Exercises to complete.
- a) In the article on binocular sights in Cancer, translate this sentence into Spanish: "R varies between magnitudes 6.1 and 11.8 every 362 days."
- b) Reproduce the article on binocular sights in Cancer from "Phil Harrington’s binocular" up to and including "interesting binocular targets.".
- c) Answer these questions from the article on binocular sights in Cancer:
(i) Besides the Beehive Cluster, which open cluster does this month's column highlight?
(ii) How far from the primary star is Iota Cancri's companion located?
(iii) Roughly how often does RS Cancri vary in brightness?
*** Opening Given passage ***
From the February 2006 issue

Phil Harrington’s binocular universe (April 2006 online extra)

Cancer is a tough crab to crack but, once spotted, it holds several interesting binocular targets.
By | Published: February 20, 2006 | Last updated on May 18, 2023
This month’s binocular universe highlights the famous Beehive Cluster (M44) as well as a second, less famous open cluster, M67. In addition to those clusters and Saturn — which happens to pass through the constellation this month — Cancer includes the following sights visible through binoculars.
Use this finder chart to examine Cancer the Crab’s insides.
Astronomy: Roen Kelly
Iota Cancri is a challenging binary star for binoculars. A blue, magnitude 6.6 companion accompanies a yellowish magnitude 4.2 primary star. Located about 31″ (arcseconds) away, Iota is striking in giant binoculars and small telescopes.

R Cancri is a long-period variable star found about 3° north of Beta (b) Cancri. R varies between magnitudes 6.1 and 11.8 every 362 days. Right now, R Cancri is near minimum brightness, with the next maximum predicted for September.

X Cancri, a semi-regular variable star, looks red through slightly defocused binoculars and changes from magnitude 5.9 to 7.3 during an average of 165 days.

RT Cancri is another semi-regular variable star. It fluctuates between magnitudes 7.1 and 8.6 across a period ranging from 60 to 90 days.

RS Cancri, a third semi-regular variable star in Cancer, varies between magnitudes 5 and 7.4 roughly every 120 days.
*** Closing Given passage ***
*** Opening Records shown ***
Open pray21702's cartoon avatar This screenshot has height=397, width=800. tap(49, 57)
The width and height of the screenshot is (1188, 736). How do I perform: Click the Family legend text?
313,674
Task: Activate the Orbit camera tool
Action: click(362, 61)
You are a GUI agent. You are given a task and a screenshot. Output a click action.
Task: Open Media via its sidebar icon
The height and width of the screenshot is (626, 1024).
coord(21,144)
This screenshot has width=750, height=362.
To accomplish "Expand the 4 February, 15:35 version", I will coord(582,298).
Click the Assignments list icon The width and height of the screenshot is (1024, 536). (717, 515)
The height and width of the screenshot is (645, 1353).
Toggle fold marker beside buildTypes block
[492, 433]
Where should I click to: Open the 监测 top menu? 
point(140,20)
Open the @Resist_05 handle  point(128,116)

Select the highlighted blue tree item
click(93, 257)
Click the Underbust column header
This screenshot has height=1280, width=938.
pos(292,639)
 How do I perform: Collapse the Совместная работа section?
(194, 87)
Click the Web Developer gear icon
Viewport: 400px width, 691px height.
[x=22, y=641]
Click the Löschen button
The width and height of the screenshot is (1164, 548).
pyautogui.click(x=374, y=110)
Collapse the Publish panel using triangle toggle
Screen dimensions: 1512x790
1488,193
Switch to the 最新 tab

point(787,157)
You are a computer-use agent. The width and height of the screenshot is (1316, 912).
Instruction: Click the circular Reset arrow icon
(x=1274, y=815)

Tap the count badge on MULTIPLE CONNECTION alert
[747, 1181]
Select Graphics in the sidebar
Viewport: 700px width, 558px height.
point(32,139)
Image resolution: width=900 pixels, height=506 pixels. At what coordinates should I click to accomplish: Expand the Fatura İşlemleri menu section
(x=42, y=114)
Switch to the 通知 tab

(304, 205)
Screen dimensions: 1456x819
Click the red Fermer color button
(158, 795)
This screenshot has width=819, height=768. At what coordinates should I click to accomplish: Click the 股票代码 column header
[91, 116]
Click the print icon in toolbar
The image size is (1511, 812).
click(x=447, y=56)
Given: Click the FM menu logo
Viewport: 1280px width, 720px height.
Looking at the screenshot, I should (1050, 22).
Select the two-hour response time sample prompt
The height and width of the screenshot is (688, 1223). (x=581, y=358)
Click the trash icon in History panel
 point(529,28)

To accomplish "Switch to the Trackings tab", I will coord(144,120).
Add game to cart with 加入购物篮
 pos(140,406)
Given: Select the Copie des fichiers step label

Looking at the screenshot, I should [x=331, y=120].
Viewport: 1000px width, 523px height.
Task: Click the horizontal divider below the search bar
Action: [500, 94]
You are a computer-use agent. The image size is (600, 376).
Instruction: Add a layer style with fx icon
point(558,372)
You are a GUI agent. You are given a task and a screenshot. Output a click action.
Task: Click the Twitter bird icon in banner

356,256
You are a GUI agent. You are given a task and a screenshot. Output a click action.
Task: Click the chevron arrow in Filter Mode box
*** Closing Records shown ***
Expected outputs.
- a) R varía entre las magnitudes 6,1 y 11,8 cada 362 días.

- b)
Phil Harrington’s binocular universe (April 2006 online extra)

Cancer is a tough crab to crack but, once spotted, it holds several interesting binocular targets.

- c)
(i) M67
(ii) About 31″ (arcseconds)
(iii) Roughly every 120 days